# [DATA SHOWN]
■ ■ ■
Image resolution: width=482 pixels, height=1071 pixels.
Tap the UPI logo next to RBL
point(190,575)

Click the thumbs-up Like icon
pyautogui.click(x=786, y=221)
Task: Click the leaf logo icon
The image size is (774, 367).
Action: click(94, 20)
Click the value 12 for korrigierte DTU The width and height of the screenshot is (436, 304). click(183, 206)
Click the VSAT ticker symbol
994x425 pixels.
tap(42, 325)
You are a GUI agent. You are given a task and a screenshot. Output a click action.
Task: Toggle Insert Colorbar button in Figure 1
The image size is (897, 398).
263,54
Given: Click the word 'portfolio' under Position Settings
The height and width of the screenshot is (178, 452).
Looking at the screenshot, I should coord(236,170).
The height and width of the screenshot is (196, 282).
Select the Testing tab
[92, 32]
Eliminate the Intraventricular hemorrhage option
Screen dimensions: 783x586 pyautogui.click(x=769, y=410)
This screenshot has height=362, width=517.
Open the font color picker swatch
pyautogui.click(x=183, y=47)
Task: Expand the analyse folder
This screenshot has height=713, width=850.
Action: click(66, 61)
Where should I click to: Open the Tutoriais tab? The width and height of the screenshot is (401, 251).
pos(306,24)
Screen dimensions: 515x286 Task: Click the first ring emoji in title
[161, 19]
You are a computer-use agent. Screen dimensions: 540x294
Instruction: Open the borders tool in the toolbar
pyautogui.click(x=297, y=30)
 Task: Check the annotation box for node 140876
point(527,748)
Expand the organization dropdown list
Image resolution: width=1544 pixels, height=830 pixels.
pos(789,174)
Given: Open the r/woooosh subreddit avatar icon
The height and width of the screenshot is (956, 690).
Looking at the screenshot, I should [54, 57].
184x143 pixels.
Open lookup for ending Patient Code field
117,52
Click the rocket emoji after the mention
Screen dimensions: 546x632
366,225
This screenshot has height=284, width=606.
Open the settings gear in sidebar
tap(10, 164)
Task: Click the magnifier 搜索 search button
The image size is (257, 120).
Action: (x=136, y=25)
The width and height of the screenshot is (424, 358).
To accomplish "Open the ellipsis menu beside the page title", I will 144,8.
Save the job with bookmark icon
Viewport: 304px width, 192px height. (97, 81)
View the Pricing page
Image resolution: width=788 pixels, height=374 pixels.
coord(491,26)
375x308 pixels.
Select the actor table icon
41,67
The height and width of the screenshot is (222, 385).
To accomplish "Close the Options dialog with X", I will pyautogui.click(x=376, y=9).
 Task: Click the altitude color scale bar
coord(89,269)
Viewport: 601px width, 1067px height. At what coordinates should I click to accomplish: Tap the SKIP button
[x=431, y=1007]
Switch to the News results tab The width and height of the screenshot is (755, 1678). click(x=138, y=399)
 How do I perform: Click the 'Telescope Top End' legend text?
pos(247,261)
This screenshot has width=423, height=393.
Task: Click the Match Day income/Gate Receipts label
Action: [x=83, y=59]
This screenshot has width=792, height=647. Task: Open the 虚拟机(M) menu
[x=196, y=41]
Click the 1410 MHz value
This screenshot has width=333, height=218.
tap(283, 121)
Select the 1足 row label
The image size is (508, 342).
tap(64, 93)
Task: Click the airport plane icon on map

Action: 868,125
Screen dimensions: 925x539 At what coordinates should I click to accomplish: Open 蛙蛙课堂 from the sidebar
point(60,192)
■ ■ ■
# [WORK ITEM]
The records are to be repeated in full, exactly as they stand.

# [ANSWER BOX]
Image resolution: width=482 pixels, height=1071 pixels.
Tap the UPI logo next to RBL
point(190,575)

Click the thumbs-up Like icon
pyautogui.click(x=786, y=221)
Task: Click the leaf logo icon
The image size is (774, 367).
Action: click(94, 20)
Click the value 12 for korrigierte DTU The width and height of the screenshot is (436, 304). click(183, 206)
Click the VSAT ticker symbol
994x425 pixels.
tap(42, 325)
You are a GUI agent. You are given a task and a screenshot. Output a click action.
Task: Toggle Insert Colorbar button in Figure 1
The image size is (897, 398).
263,54
Given: Click the word 'portfolio' under Position Settings
The height and width of the screenshot is (178, 452).
Looking at the screenshot, I should coord(236,170).
The height and width of the screenshot is (196, 282).
Select the Testing tab
[92, 32]
Eliminate the Intraventricular hemorrhage option
Screen dimensions: 783x586 pyautogui.click(x=769, y=410)
This screenshot has height=362, width=517.
Open the font color picker swatch
pyautogui.click(x=183, y=47)
Task: Expand the analyse folder
This screenshot has height=713, width=850.
Action: click(66, 61)
Where should I click to: Open the Tutoriais tab? The width and height of the screenshot is (401, 251).
pos(306,24)
Screen dimensions: 515x286 Task: Click the first ring emoji in title
[161, 19]
You are a computer-use agent. Screen dimensions: 540x294
Instruction: Open the borders tool in the toolbar
pyautogui.click(x=297, y=30)
 Task: Check the annotation box for node 140876
point(527,748)
Expand the organization dropdown list
Image resolution: width=1544 pixels, height=830 pixels.
pos(789,174)
Given: Open the r/woooosh subreddit avatar icon
The height and width of the screenshot is (956, 690).
Looking at the screenshot, I should [54, 57].
184x143 pixels.
Open lookup for ending Patient Code field
117,52
Click the rocket emoji after the mention
Screen dimensions: 546x632
366,225
This screenshot has height=284, width=606.
Open the settings gear in sidebar
tap(10, 164)
Task: Click the magnifier 搜索 search button
The image size is (257, 120).
Action: (x=136, y=25)
The width and height of the screenshot is (424, 358).
To accomplish "Open the ellipsis menu beside the page title", I will 144,8.
Save the job with bookmark icon
Viewport: 304px width, 192px height. (97, 81)
View the Pricing page
Image resolution: width=788 pixels, height=374 pixels.
coord(491,26)
375x308 pixels.
Select the actor table icon
41,67
The height and width of the screenshot is (222, 385).
To accomplish "Close the Options dialog with X", I will pyautogui.click(x=376, y=9).
 Task: Click the altitude color scale bar
coord(89,269)
Viewport: 601px width, 1067px height. At what coordinates should I click to accomplish: Tap the SKIP button
[x=431, y=1007]
Switch to the News results tab The width and height of the screenshot is (755, 1678). click(x=138, y=399)
 How do I perform: Click the 'Telescope Top End' legend text?
pos(247,261)
This screenshot has width=423, height=393.
Task: Click the Match Day income/Gate Receipts label
Action: [x=83, y=59]
This screenshot has width=792, height=647. Task: Open the 虚拟机(M) menu
[x=196, y=41]
Click the 1410 MHz value
This screenshot has width=333, height=218.
tap(283, 121)
Select the 1足 row label
The image size is (508, 342).
tap(64, 93)
Task: Click the airport plane icon on map

Action: 868,125
Screen dimensions: 925x539 At what coordinates should I click to accomplish: Open 蛙蛙课堂 from the sidebar
point(60,192)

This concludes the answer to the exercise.